[[ Available data, beginning ]]
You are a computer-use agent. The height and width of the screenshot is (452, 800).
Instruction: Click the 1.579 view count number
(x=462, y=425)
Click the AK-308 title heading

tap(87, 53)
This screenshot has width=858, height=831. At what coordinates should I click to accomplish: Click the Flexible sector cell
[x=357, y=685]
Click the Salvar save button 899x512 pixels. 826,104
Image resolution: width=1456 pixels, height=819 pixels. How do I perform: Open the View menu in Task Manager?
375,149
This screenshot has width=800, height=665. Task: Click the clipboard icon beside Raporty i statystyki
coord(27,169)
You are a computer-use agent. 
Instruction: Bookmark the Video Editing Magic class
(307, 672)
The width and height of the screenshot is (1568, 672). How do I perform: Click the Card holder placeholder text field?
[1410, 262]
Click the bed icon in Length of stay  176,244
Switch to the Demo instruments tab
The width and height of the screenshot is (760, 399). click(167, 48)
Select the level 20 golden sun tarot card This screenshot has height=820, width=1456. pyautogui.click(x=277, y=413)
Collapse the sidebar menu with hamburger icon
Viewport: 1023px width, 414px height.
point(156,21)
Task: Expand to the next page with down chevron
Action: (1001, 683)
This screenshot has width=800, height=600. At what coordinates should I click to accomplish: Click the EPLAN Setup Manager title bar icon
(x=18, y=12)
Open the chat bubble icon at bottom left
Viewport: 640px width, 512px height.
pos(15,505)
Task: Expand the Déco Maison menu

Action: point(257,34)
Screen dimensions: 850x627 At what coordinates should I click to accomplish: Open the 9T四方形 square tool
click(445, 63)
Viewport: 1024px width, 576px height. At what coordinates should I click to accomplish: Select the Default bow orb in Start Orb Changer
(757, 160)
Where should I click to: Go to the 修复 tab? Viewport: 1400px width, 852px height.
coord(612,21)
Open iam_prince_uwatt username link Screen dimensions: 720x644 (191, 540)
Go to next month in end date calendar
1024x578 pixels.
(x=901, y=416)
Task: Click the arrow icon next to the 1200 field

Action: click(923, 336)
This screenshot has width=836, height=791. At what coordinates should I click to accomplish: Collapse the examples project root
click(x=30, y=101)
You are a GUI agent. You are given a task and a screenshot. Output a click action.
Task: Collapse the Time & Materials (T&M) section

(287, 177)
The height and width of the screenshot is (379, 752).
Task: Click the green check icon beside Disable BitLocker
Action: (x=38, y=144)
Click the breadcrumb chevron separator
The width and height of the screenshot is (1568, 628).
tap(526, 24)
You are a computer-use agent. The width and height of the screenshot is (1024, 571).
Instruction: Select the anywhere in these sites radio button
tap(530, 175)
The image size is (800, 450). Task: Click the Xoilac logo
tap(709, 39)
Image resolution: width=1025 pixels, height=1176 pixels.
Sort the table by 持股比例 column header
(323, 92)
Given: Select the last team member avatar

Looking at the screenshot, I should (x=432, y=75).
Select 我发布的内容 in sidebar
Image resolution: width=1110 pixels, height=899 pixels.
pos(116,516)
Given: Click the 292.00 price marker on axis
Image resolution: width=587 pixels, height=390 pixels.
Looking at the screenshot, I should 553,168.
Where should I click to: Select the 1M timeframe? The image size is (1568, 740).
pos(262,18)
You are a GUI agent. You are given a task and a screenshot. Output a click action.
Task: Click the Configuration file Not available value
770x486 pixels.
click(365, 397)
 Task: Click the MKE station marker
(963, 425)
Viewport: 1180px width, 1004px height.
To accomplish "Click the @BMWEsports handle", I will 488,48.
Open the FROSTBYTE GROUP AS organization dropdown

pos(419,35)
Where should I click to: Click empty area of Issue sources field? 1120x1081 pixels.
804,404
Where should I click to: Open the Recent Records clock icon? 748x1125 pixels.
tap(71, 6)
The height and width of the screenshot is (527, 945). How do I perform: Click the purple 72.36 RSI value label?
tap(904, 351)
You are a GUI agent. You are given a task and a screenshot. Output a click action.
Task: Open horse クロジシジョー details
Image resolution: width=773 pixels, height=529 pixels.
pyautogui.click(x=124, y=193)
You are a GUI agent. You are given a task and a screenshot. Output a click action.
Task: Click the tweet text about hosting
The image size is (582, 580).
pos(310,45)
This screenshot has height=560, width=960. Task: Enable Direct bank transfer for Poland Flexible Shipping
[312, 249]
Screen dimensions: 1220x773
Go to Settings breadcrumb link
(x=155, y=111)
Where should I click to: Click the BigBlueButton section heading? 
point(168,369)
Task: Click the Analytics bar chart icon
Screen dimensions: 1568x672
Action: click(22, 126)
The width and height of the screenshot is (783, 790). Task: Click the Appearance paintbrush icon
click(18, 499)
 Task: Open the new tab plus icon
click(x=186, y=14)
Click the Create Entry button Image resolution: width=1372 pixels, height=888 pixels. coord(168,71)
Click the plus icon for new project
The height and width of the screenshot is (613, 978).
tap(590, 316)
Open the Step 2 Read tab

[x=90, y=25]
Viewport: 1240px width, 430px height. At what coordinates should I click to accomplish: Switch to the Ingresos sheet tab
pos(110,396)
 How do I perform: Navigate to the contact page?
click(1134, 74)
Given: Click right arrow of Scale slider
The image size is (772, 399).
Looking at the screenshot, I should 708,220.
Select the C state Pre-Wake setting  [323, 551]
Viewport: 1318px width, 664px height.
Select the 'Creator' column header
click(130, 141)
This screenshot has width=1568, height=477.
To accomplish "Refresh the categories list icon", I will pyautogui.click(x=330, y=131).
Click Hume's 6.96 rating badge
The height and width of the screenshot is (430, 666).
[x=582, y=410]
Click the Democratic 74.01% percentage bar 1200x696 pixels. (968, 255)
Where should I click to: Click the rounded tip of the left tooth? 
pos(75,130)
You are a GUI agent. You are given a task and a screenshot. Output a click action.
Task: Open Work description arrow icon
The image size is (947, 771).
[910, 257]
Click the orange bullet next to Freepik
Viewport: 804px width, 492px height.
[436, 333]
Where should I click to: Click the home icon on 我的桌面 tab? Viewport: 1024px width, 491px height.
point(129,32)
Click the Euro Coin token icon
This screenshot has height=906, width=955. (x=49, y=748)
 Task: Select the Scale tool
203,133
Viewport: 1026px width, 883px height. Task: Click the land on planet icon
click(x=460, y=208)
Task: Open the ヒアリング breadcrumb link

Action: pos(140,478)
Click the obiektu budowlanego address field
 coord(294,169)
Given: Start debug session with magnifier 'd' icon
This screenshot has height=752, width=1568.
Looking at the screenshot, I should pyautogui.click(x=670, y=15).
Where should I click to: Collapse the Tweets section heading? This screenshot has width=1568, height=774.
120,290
[[ Available data, end ]]
Whenever a line in the records above contains the string "computer", copy that line.

You are a computer-use agent. The height and width of the screenshot is (452, 800).
You are a computer-use agent. 
You are a computer-use agent. The width and height of the screenshot is (1024, 571).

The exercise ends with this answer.